When I am driving at below about 20 (turning through the parking lot and such), I can hear this low growling noise coming from the front end. Is this just noise from the brakes or could it be a wheel bearing or something like that? (I DO NOT have my foot on the brake when this happens by the way) It doesnt sound like it's coming from the tires, definitely somewhere around the axle. 


Anyone heard a noise like this? 
THANKS!


----------



## FireFly (May 2, 2002)

Could be your gauge cluster. Mine was replaced for making a noise at slow speeds.

If you car is a manaul then roll up windows, turn fan and radio off. Put in 1st gear and put your head close to gauge cluster. Give it gas and then put clutch in so you coast. As the MPG gauge goes back and forth, does it make a noise? 

That's what mine did- you can only hear it at slow speeds.


----------



## AG (Apr 24, 2002)

ScottV said:


> When I am driving at below about 20 (turning through the parking lot and such), I can hear this low growling noise coming from the front end. Is this just noise from the brakes or could it be a wheel bearing or something like that? (I DO NOT have my foot on the brake when this happens by the way) It doesnt sound like it's coming from the tires, definitely somewhere around the axle.
> 
> Anyone heard a noise like this?
> THANKS!


How many miles are on your car. Can you hear the noise when you turn the wheel to the left and right, or only when you turn the wheel in one direction. Also, does the noise appear to go away when the temperature drops?


----------



## cenotaph (Dec 19, 2001)

There is a known issue with early (pre-MY'02, IIRC) E46 control arms. Speciffically the bushings deteriorate at an accellerated rate, but it's easier to replace the whole arm. I had mine replaced at ~22k-23k miles. I don't know if this was through the warranty/maintenance or a TSB but the dealer did it for free.

Symtoms were a "creaking" noise when turning the wheel when the car was stopped or moving slowly.


----------



## ScottV (Jan 25, 2003)

Thanks for the replies so far. 

It's not the gauge cluster, definitely coming from the front wheel area. Control arms is a good guess, I've heard many people having trouble with them, but the noise I am hearing goes along with the movement of the car (rotation of the front wheel, but doesnt change when I turn the steering wheel). This is hard to explain, but the loudness/intensity of the noise goes up and down depending on what speed I am moving (but only at lower speeds).

The car has some miles on it (96K), so it could be anything really. Next time I have the car up on jackstands, I'm going to check the front end out. 

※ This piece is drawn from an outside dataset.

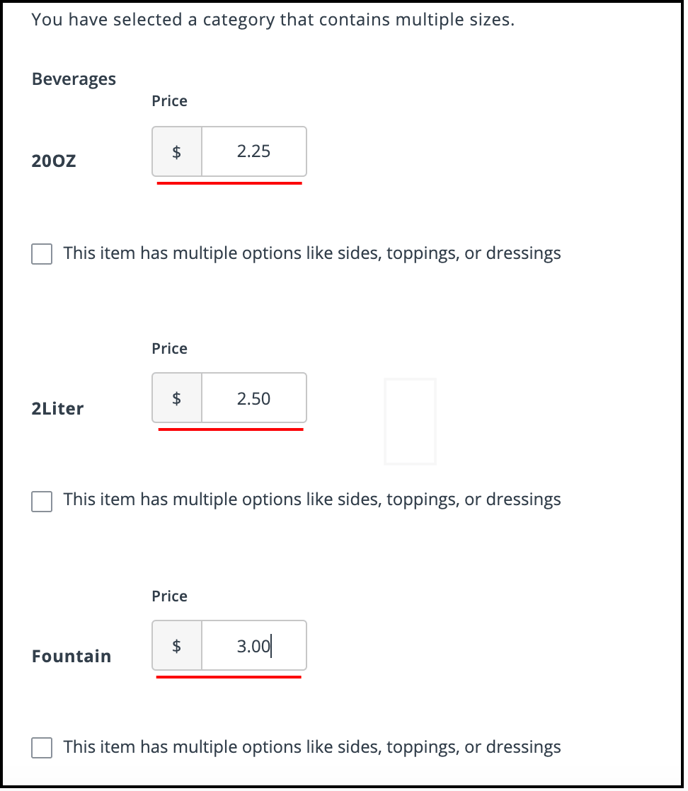Image resolution: width=688 pixels, height=791 pixels.
Task: Click the multiple sizes notice text at top
Action: pos(273,20)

Can I visually check the control arm bushings, or should I just move the front wheels around and check for play?

Thanks!

(You guys are much more helpful here. Over on E46fanatics, got one decent reply and others asking if I ran over a cat  )


----------



## Nick325xiT 5spd (Dec 24, 2001)

I'd worry a little about the wheel bearings. Control arms are definitely a good candidate (mine were replaced, too). Try changing your tire pressures. Bump the front tires up 10 PSI, and see if the noise goes away or changes.

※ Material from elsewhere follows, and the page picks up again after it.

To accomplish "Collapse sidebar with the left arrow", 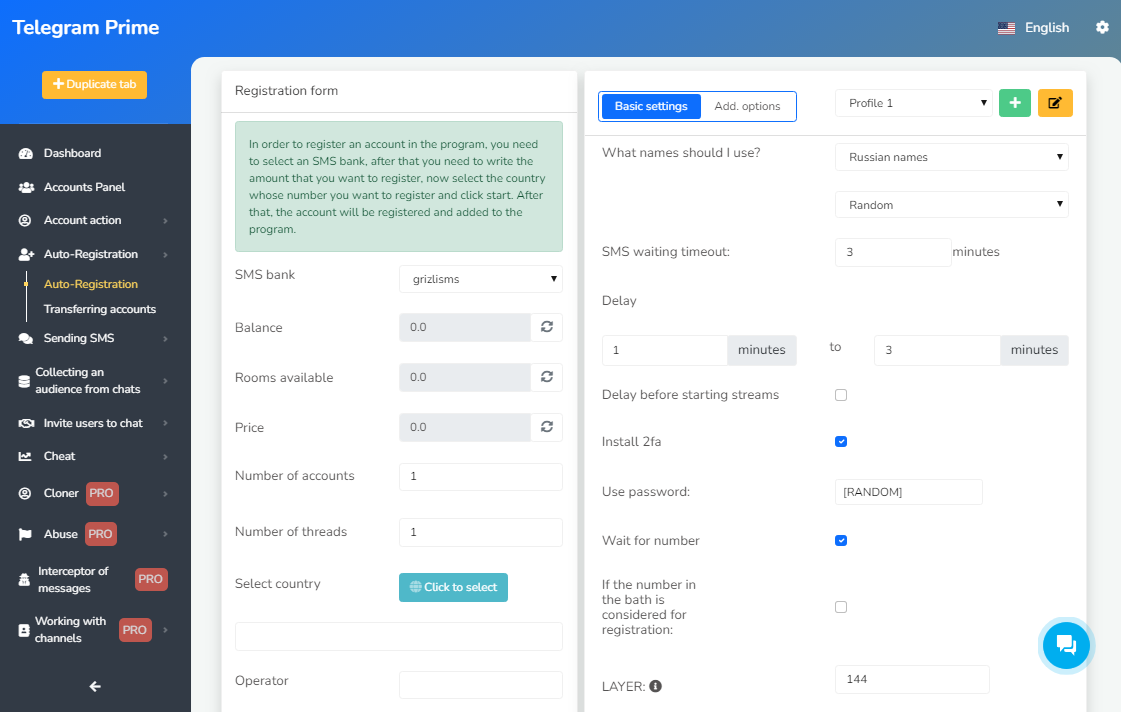I will click(x=95, y=686).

Control arms generally cause brake shimmy under light braking in the vicinity of 45MPH, so go try that. I honestly don't know if you can visualize it, but if you have a jack and a pair of jack stands, get the front up in the air. If you spin the wheel and hear noise, there's a decent chance it's a wheel bearing. If you look under, the boomerang shaped object is your control arm. It's a good bet that if you can make one of the ends move around a bushing is gone.


----------